** Data for analysis follows **
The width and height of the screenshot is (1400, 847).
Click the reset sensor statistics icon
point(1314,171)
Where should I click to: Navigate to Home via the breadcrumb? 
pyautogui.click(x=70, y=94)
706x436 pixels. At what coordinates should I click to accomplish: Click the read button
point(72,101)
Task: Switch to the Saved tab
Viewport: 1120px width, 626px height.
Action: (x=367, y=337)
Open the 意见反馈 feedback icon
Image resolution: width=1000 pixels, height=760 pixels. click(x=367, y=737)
** End of Data for analysis **
** Data for analysis follows **
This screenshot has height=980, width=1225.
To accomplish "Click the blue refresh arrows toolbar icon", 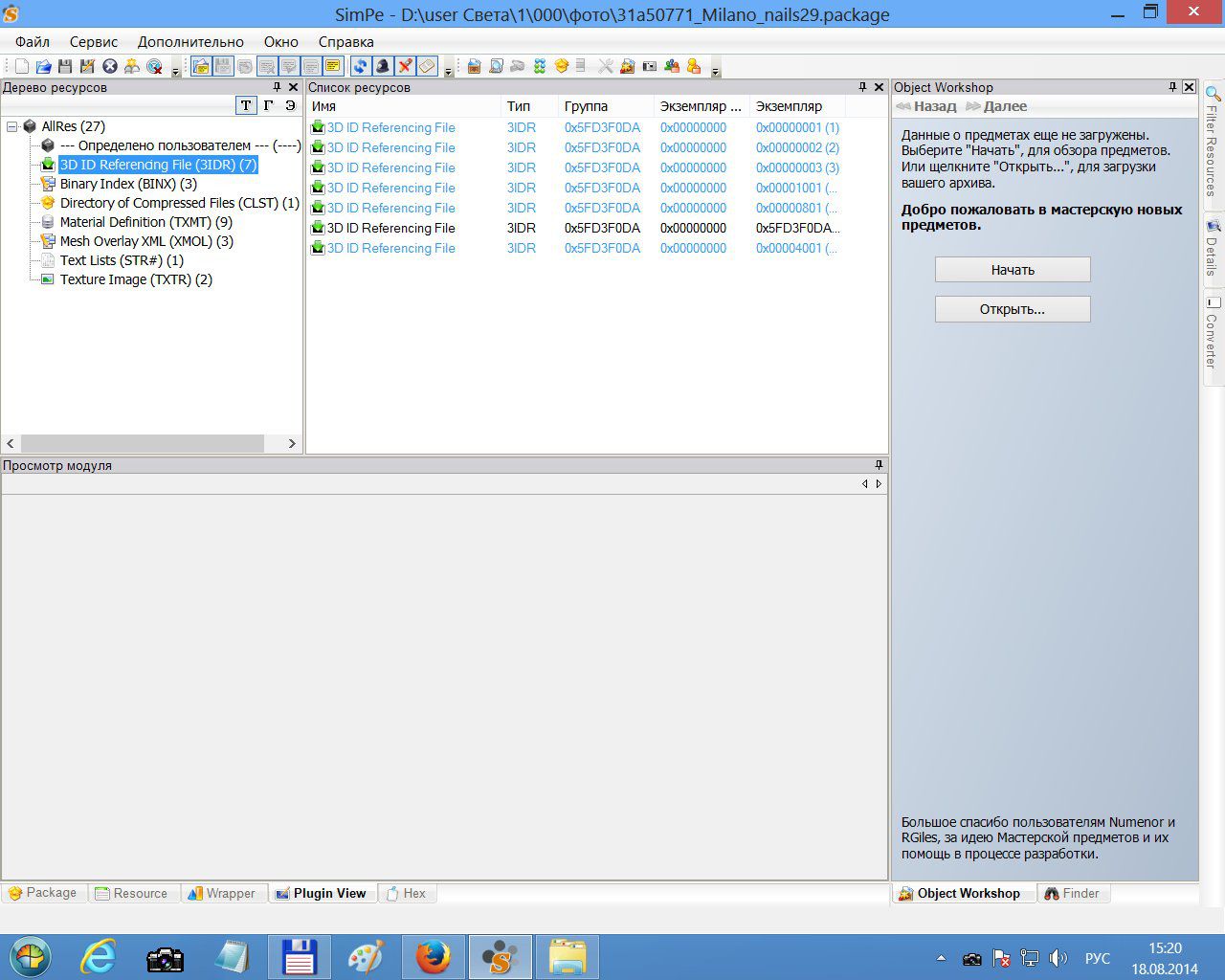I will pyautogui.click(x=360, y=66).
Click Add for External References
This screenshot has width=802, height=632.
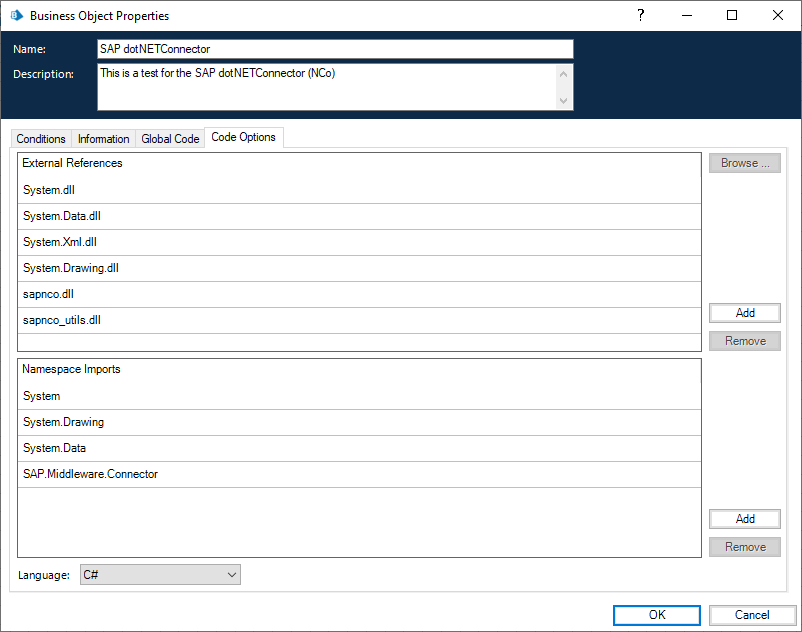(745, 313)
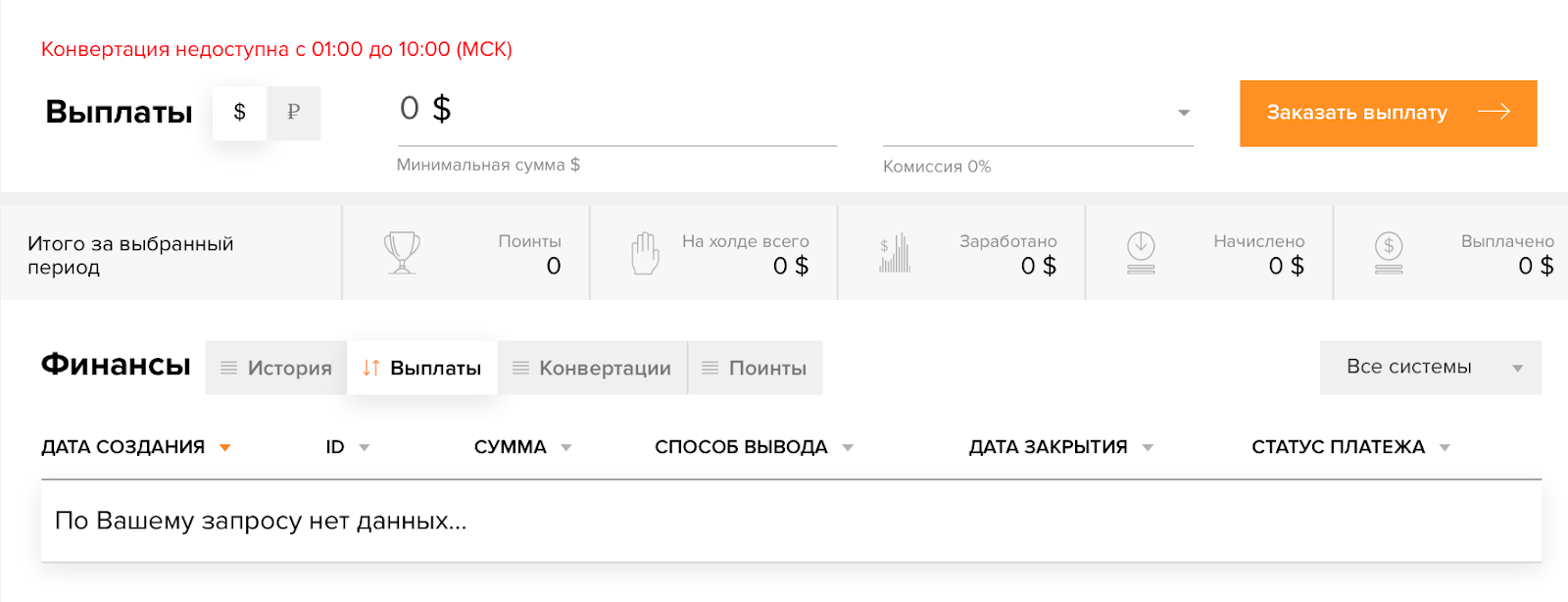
** End of Data for analysis **
[Directions]: Considering only the material above, set down every line from the one with "The width and" to the one with "Task: Switch to the Saved tab", inclusive, exactly as written.

[Final answer]:
The width and height of the screenshot is (1400, 847).
Click the reset sensor statistics icon
point(1314,171)
Where should I click to: Navigate to Home via the breadcrumb? 
pyautogui.click(x=70, y=94)
706x436 pixels. At what coordinates should I click to accomplish: Click the read button
point(72,101)
Task: Switch to the Saved tab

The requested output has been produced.